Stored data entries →
◇ ◇ ◇ ◇
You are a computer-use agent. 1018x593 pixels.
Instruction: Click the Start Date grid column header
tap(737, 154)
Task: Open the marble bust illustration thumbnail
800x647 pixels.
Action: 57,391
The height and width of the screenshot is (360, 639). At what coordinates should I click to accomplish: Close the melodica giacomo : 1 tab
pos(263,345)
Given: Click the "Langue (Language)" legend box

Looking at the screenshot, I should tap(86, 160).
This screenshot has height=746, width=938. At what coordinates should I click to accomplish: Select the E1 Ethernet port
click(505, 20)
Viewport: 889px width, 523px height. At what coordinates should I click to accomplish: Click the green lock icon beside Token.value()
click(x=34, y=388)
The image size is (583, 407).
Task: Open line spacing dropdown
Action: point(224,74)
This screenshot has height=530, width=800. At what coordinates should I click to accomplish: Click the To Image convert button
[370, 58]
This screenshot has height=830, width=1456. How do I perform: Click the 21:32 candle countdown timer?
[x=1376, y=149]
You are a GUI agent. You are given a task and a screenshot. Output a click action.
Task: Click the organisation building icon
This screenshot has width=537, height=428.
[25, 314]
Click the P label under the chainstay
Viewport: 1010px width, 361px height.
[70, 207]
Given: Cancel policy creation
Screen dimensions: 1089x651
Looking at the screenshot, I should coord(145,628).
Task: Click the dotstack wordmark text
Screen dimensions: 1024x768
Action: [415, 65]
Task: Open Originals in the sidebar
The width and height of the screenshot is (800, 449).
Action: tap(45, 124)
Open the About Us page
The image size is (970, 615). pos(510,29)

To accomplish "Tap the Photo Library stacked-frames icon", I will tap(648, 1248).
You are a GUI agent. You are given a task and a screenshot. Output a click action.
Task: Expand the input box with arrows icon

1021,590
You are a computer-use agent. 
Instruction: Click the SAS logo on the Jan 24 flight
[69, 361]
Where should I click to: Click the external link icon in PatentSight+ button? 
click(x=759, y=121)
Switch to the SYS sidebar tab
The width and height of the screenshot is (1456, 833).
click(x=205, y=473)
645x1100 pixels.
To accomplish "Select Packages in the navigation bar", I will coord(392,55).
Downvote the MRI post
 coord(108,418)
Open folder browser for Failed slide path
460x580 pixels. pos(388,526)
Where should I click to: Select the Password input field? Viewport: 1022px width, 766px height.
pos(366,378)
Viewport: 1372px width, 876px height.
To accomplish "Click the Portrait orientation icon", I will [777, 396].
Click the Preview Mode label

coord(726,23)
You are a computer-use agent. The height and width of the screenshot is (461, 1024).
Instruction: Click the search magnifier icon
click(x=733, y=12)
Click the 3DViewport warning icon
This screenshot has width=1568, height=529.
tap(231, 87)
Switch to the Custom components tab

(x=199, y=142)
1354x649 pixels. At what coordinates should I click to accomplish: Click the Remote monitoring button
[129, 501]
◇ ◇ ◇ ◇
Work order → All entries above are to be repeated verbatim, down to the last line.

Exercise result →
You are a computer-use agent. 1018x593 pixels.
Instruction: Click the Start Date grid column header
tap(737, 154)
Task: Open the marble bust illustration thumbnail
800x647 pixels.
Action: 57,391
The height and width of the screenshot is (360, 639). At what coordinates should I click to accomplish: Close the melodica giacomo : 1 tab
pos(263,345)
Given: Click the "Langue (Language)" legend box

Looking at the screenshot, I should tap(86, 160).
This screenshot has height=746, width=938. At what coordinates should I click to accomplish: Select the E1 Ethernet port
click(505, 20)
Viewport: 889px width, 523px height. At what coordinates should I click to accomplish: Click the green lock icon beside Token.value()
click(x=34, y=388)
The image size is (583, 407).
Task: Open line spacing dropdown
Action: point(224,74)
This screenshot has height=530, width=800. At what coordinates should I click to accomplish: Click the To Image convert button
[370, 58]
This screenshot has height=830, width=1456. How do I perform: Click the 21:32 candle countdown timer?
[x=1376, y=149]
You are a GUI agent. You are given a task and a screenshot. Output a click action.
Task: Click the organisation building icon
This screenshot has width=537, height=428.
[25, 314]
Click the P label under the chainstay
Viewport: 1010px width, 361px height.
[70, 207]
Given: Cancel policy creation
Screen dimensions: 1089x651
Looking at the screenshot, I should coord(145,628).
Task: Click the dotstack wordmark text
Screen dimensions: 1024x768
Action: [415, 65]
Task: Open Originals in the sidebar
The width and height of the screenshot is (800, 449).
Action: tap(45, 124)
Open the About Us page
The image size is (970, 615). pos(510,29)

To accomplish "Tap the Photo Library stacked-frames icon", I will tap(648, 1248).
You are a GUI agent. You are given a task and a screenshot. Output a click action.
Task: Expand the input box with arrows icon

1021,590
You are a computer-use agent. 
Instruction: Click the SAS logo on the Jan 24 flight
[69, 361]
Where should I click to: Click the external link icon in PatentSight+ button? 
click(x=759, y=121)
Switch to the SYS sidebar tab
The width and height of the screenshot is (1456, 833).
click(x=205, y=473)
645x1100 pixels.
To accomplish "Select Packages in the navigation bar", I will coord(392,55).
Downvote the MRI post
 coord(108,418)
Open folder browser for Failed slide path
460x580 pixels. pos(388,526)
Where should I click to: Select the Password input field? Viewport: 1022px width, 766px height.
pos(366,378)
Viewport: 1372px width, 876px height.
To accomplish "Click the Portrait orientation icon", I will [777, 396].
Click the Preview Mode label

coord(726,23)
You are a computer-use agent. The height and width of the screenshot is (461, 1024).
Instruction: Click the search magnifier icon
click(x=733, y=12)
Click the 3DViewport warning icon
This screenshot has width=1568, height=529.
tap(231, 87)
Switch to the Custom components tab

(x=199, y=142)
1354x649 pixels. At what coordinates should I click to accomplish: Click the Remote monitoring button
[129, 501]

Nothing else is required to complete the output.